Histoire de pouvoir répondre rapidement chaque fois, j'avais pris pour habitude d'écrire plusieurs messages d'avance, auxquels il suffisait ensuite d'intégrer les quelques évolutions de la situation. Le contact avec Basshiru Jubrin ayant été perdu, il me reste deux mails qui ne seront jamais envoyés. Comme je suis d'une générosité sans borne, je vous les reproduis ici :
Mon aimable Basshiru Jubrin,
Je crains hélas que tout ne soit perdu. Ces pourceaux de bolchéviques sont aux frontières et j’entends gronder le tonnerre des canons de la Révolution.
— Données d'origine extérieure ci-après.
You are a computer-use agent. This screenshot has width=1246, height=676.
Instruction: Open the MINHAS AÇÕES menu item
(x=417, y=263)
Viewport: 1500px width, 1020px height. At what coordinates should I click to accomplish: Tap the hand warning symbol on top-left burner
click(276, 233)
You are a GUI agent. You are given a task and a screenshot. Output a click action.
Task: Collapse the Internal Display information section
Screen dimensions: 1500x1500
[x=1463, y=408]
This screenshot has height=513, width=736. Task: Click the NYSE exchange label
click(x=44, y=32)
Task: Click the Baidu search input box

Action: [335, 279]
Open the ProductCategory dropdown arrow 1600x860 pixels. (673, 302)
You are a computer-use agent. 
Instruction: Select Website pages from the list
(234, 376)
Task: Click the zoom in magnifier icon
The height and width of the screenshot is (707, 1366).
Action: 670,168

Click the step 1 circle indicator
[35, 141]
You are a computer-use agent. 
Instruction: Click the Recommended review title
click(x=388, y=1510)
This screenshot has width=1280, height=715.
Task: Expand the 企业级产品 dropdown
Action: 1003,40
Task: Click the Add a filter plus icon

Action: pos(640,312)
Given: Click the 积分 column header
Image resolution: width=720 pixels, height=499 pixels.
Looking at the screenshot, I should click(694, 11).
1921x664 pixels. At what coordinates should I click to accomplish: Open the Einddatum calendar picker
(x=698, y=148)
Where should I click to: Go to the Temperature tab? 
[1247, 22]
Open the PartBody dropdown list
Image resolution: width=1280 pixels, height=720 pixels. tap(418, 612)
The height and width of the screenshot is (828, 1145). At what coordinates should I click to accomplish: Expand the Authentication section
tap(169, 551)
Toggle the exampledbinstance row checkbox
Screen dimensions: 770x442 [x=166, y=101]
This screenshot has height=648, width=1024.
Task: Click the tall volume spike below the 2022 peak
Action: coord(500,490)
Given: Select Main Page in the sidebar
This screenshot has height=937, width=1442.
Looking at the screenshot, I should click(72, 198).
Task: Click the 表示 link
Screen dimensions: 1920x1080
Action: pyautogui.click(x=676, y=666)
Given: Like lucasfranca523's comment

Il me faut quitter mes terres avant que ces féroces soldats ne viennent me mugir jusque dans les bras et pratiquer divers actes répréhensibles sur mes fils et mes compagnes.
J’ai déjà donné congé à mes gens ; je vous en conjure mon ami, faites-en de même après les avoir fait préparer vos bagages. Je sais qu’il est douloureux de devoir abandonner un château séculaire et familial à ces crapules sans Dieu, mais la préservation de nos vies est à ce prix.
Mon attelage est déjà prêt est je gagnerai ce soir, à la faveur de la pénombre, la forêt de Sherwood où avec quelques fidèles et gais compagnons d’armes, nous préparerons la riposte, car il n’est pas dit que le domaine sacré des Enclume restera éternellement aux mains de ces bouchers rouges. De votre côté, demandez à votre fidèle esclave maure de vous escorter de toute urgence auprès de l’abbé Chibre au couvent de Saint-Mamadou. L’abbé est un ami personnel et si vous lui demandez assistance de ma part, soyez assuré que cet homme de Dieu irréprochable vous accordera sa protection inconditionnelle en cette période de trouble qui nous menace.
Je comprends que cela vous coûte de devoir rester caché tandis que le sang d’hommes de bien sera versé au nom d’un idéal fragile et que de nombreux princes valeureux perdront leur noble vie aux mains de ces hyènes impies. Mais la guerre est un cauchemar sans fin qui ne pourrait que souiller une âme pure telle que la vôtre, Monsieur Basshiru Jubrin, et je veux vous savoir à l’abri de ses serres empoisonnées. C’est à moi, baptisé dès le plus jeune âge au feu du combat, qu’il incombe de mener cette lutte. Ne vous inquiétez pas, je ne serai pas seul dans cette longue nuit sans lune où tomberont tant de braves tandis que retentiront les feulement des chiens de guerre. Le Duc d’Huque, le Marquis de Carabas et le Brice de Nice ont promis de m’envoyer du renfort et je ne manquerai pas de fiers guerriers sous mes ordres. Si cela peut vous rassurer quant à notre nombre, j’ai déjà pris une réservation pour 300 personnes dans l’éventualité d’un dîner en Enfer ce soir. Les tables sont chères, mais la nourriture est exquise. Quoiqu'un peu trop épicée.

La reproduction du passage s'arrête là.